NoiselessFan wrote:Yes, I agree her motivations are consistently good. She's just the closest thing to unpredictable in the show. Everyone else, while they may have a few blips of behavior here or there, are totally predictable to me, in all moral situations.Audrey Horne wrote:And in regards to Audrey -the character is absolutely wonderfully written and developed, sure.
But in terms of surprising us in which side of morality she will fall on -it becomes pretty clear after the crying at Leland and the madness of the town, that she is an innocent.
Her scheming is always against those that deserve it- always a cog to those attempting to do something illicit (Ben and the Norwegians raping the land; Battis and Blackie recruiting underage girls into prostitution; Bobby attmepting to blackmail Ben and leading to stealing evidence of Renault to exonnorate Cooper. Her tactics are always fun and surprising but the viewer begins to feel safe and secure that the end result is in the vein of acheiving good. It's just the surprise of how she'll do it.
With Audrey I was surprised when she cried seeing Leland. I figured she'd laugh, so she got me there. I was also wondering if her tactics to get Cooper would escalate later and entering more of a scheming mode. They never did but I thought they might, so I felt that made her future course a bit unpredictable. Other than that, yeah, she could be read fairly easily.
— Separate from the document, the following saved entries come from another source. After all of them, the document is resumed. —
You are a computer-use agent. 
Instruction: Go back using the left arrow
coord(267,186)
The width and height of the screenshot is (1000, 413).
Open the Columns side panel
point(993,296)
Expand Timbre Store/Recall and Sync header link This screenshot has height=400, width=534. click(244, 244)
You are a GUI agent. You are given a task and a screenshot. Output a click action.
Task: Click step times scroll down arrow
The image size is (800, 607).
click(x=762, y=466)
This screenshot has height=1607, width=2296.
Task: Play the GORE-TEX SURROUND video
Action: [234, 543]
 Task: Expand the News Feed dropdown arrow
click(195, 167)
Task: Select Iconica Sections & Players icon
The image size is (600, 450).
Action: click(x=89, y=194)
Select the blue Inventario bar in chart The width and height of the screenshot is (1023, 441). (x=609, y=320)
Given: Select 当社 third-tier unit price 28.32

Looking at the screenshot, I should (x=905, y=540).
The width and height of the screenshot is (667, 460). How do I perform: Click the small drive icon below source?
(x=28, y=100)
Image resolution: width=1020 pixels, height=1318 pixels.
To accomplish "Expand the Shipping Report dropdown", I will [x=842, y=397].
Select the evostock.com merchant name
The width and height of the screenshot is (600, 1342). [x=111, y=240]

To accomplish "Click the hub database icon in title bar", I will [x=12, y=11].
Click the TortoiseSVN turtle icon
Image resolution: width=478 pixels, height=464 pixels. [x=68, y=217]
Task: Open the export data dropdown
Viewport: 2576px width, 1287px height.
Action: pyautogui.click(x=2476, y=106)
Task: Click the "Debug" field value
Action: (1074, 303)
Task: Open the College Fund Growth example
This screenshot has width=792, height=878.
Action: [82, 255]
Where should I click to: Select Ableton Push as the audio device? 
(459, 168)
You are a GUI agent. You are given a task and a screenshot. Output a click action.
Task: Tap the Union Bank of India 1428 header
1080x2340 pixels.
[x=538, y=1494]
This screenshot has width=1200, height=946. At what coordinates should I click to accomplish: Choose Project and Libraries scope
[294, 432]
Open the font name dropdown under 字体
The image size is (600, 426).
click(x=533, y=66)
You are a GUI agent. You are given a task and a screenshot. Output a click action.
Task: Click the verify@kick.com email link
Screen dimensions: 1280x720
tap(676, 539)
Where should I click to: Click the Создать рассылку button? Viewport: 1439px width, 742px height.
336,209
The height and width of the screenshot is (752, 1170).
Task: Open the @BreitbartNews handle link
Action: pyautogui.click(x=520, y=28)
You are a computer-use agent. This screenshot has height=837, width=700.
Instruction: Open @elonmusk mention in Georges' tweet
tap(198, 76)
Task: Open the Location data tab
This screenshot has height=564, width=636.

All humans have 2 things in common: 1) we all want something that makes us happy, whatever it is, and 2) we'll go to varying lengths to get it. So we all have motivations pushing us and moral boundaries holding us back, and the boundary can be the same or different for each motivation we have. This is what makes us all the same and unique at the same time. It's what makes us complex and unpredictable, because the combo of motivation to boundary is a tug of war that goes on forever.
The best characters mimic this - for characters to be great, they need lots of different motivations and lots of different moral boundaries matched to those motivations.
So for example, I may be motivated to get money or fame or a particular woman, 3 different motivations. I could go to school to get the money and while I'm there I may have to cheat on a test (moral boundary crossed); I could also try to marry someone who already has money (a different moral boundary crossed); I could also try to steal the money (the most severe moral boundary crossed). It all depends on how big the motivation pushing me versus the boundary in my way.
What's my point? Audrey seems predictable because she seems to have only one motivation: To get Cooper. Within that one motivation, however, she has a variety of different moral boundaries, some of which she will cross at times, some she will not. This is what makes her cool, because although we're sure what drives her, we're never quite sure where she'll stop to get it.
Some characters are unpredictable because we don't know what their motivations are, others because we don't know what their boundaries are, and some because we're unsure about both. Audrey is more the second type, so I guess I now disagree that she is predictable - she is only predictable in what she wants, not in what she will do to get it.